=== Begin Enclosure ===
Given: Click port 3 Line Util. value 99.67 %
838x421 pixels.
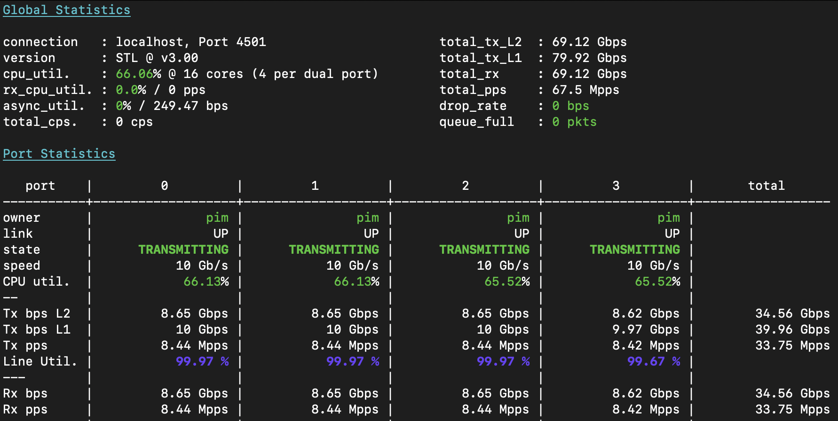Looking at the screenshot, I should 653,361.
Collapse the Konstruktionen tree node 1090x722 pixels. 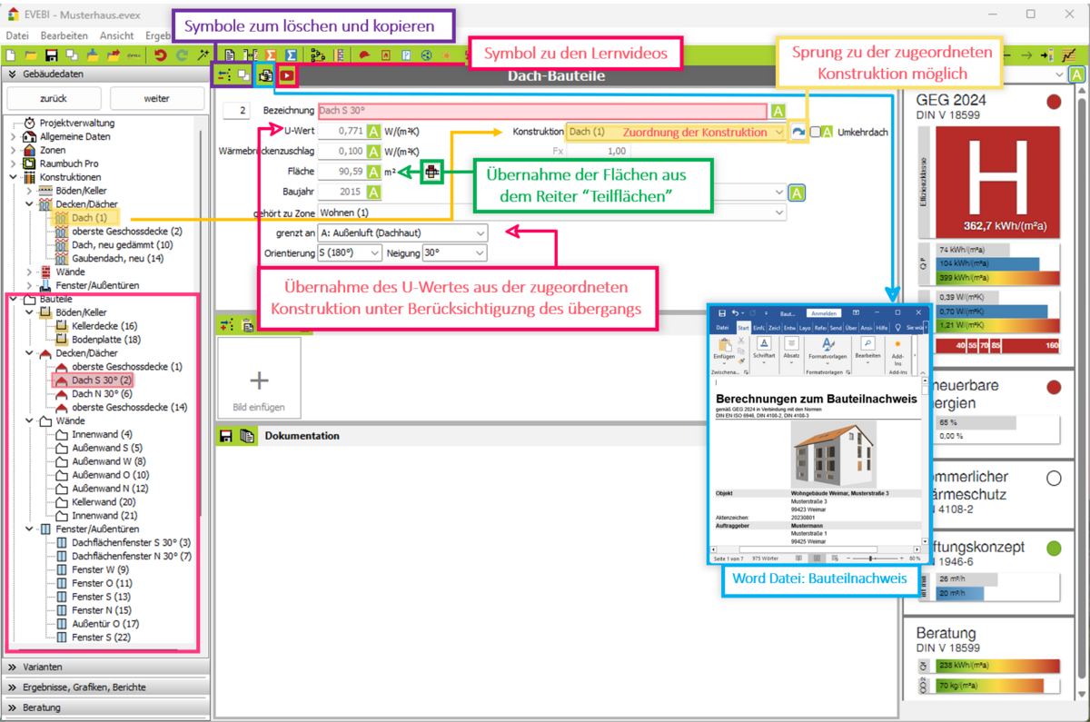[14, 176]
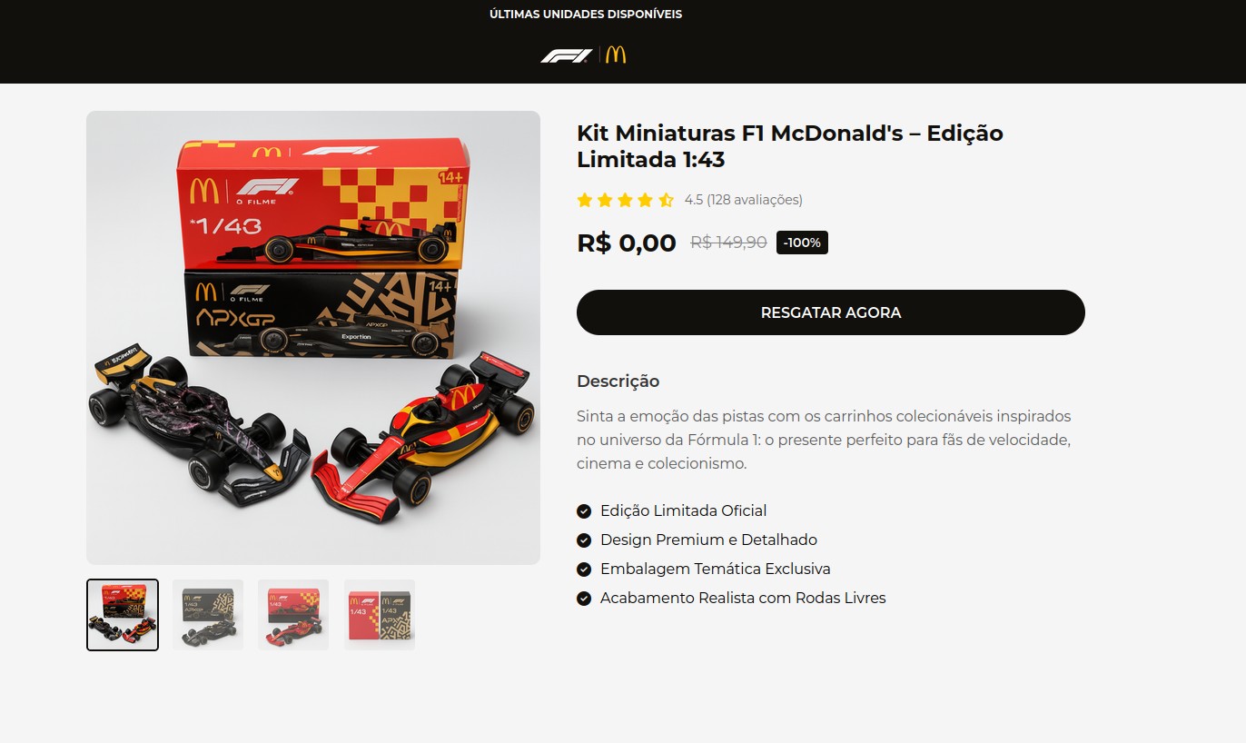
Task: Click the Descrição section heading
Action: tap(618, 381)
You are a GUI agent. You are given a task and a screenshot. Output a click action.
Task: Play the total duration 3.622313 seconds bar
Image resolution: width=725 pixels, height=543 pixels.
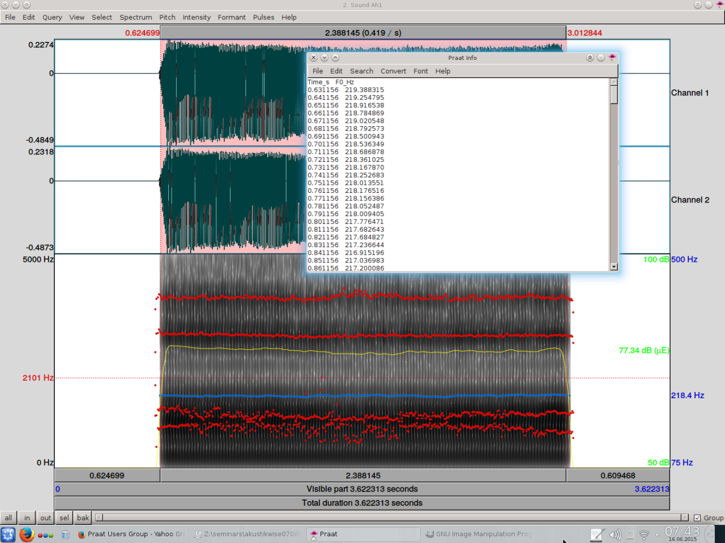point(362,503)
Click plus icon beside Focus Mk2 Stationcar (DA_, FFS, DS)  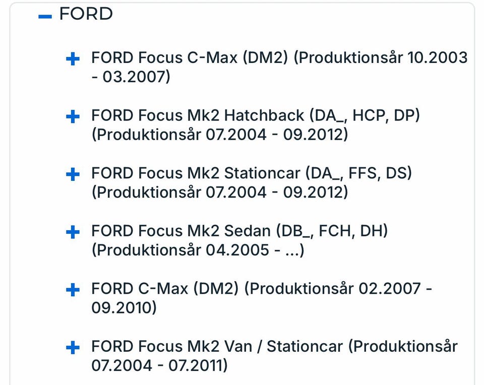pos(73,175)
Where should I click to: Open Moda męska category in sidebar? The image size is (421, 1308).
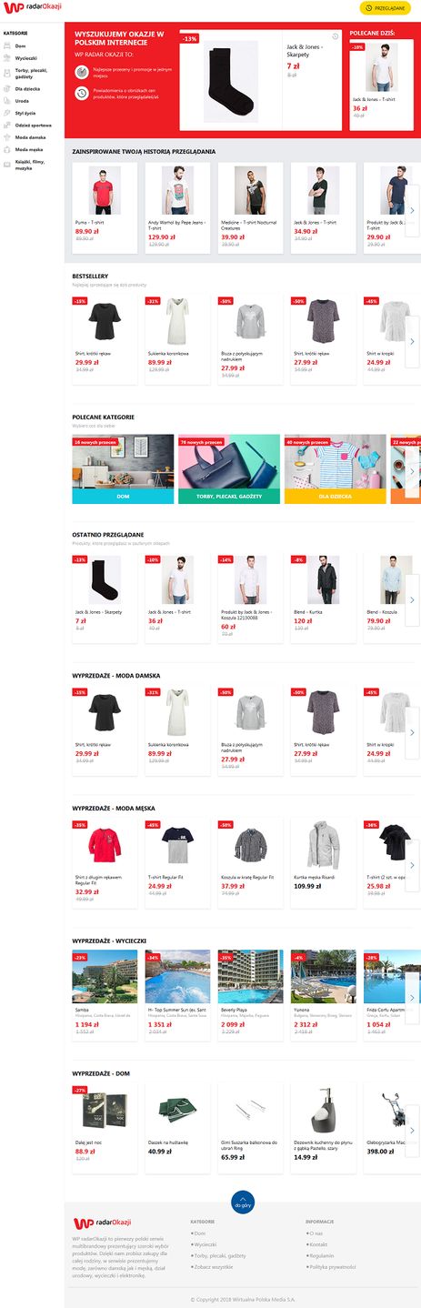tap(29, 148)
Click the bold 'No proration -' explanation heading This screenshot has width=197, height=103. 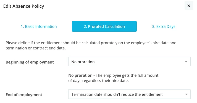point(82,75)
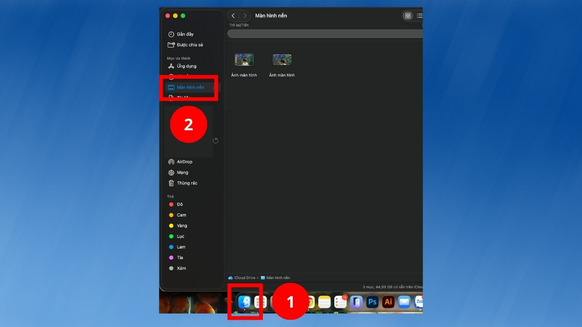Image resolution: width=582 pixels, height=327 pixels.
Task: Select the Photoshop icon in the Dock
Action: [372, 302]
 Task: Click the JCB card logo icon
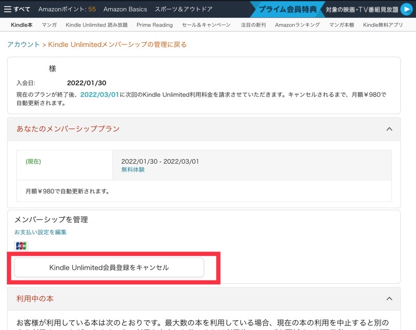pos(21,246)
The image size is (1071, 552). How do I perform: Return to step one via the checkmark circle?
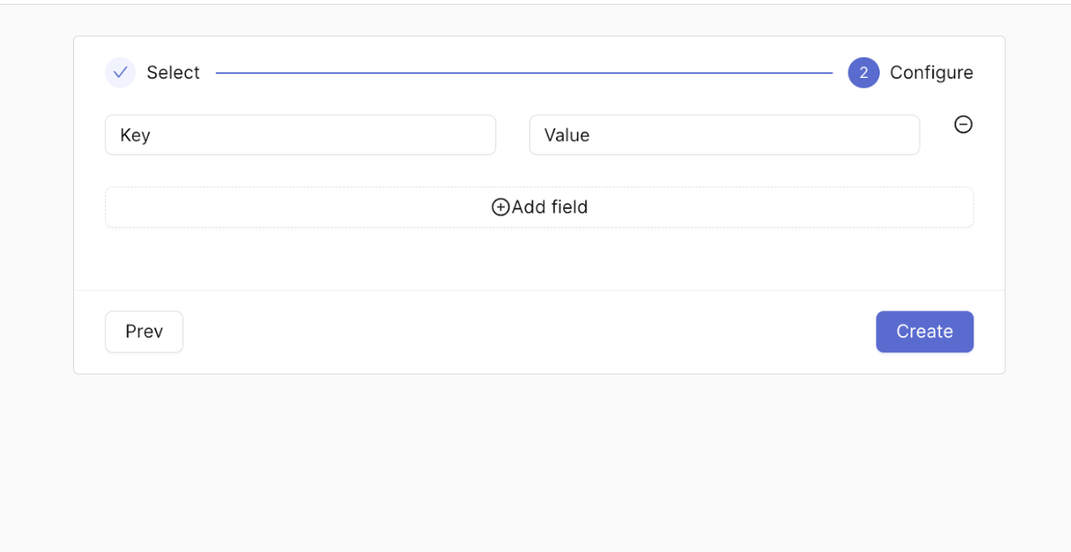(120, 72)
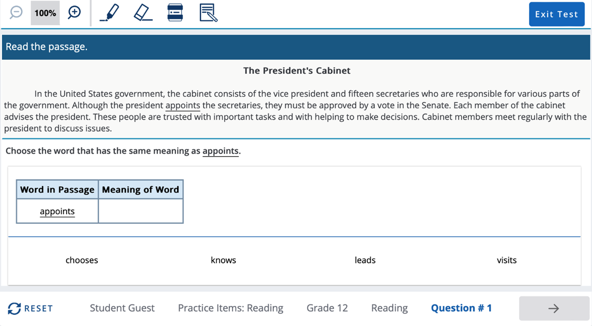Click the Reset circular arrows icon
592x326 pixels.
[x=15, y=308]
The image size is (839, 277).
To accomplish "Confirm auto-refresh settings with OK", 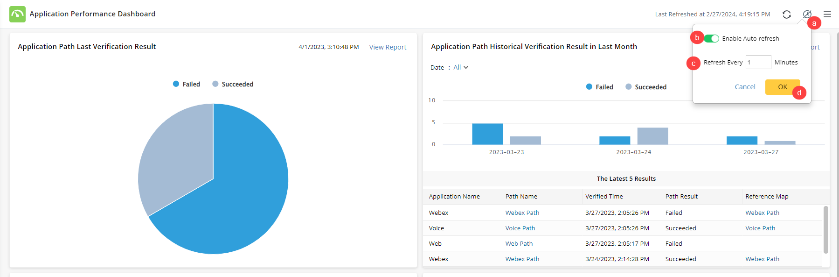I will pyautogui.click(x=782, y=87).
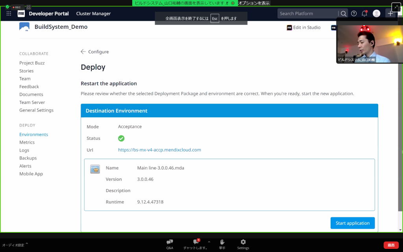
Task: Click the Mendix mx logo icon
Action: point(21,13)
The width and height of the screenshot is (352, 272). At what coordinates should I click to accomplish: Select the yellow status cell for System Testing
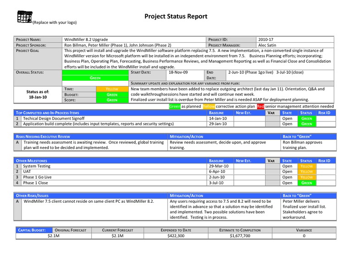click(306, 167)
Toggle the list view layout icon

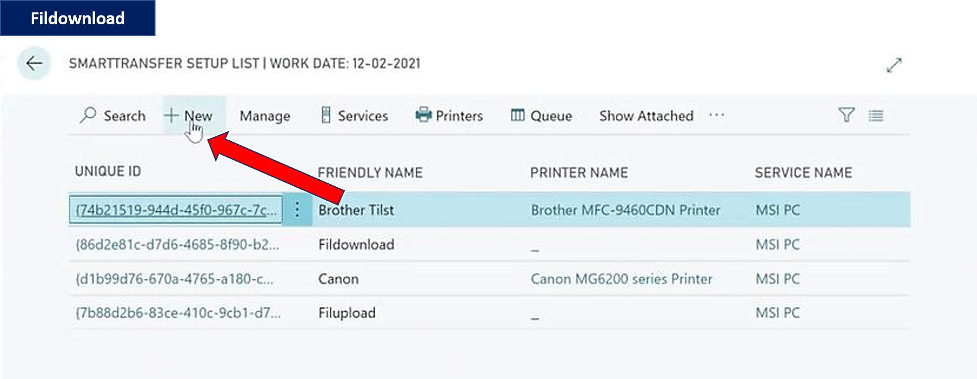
=== End Enclosure ===
## EXERCISE
Leaving aside every picture, transcribe exactly the lines that run from the one with "The width and" to the close of the listing above.

## EXERCISE RESPONSE
The width and height of the screenshot is (352, 272). At what coordinates should I click to accomplish: Select the yellow status cell for System Testing
click(306, 167)
Toggle the list view layout icon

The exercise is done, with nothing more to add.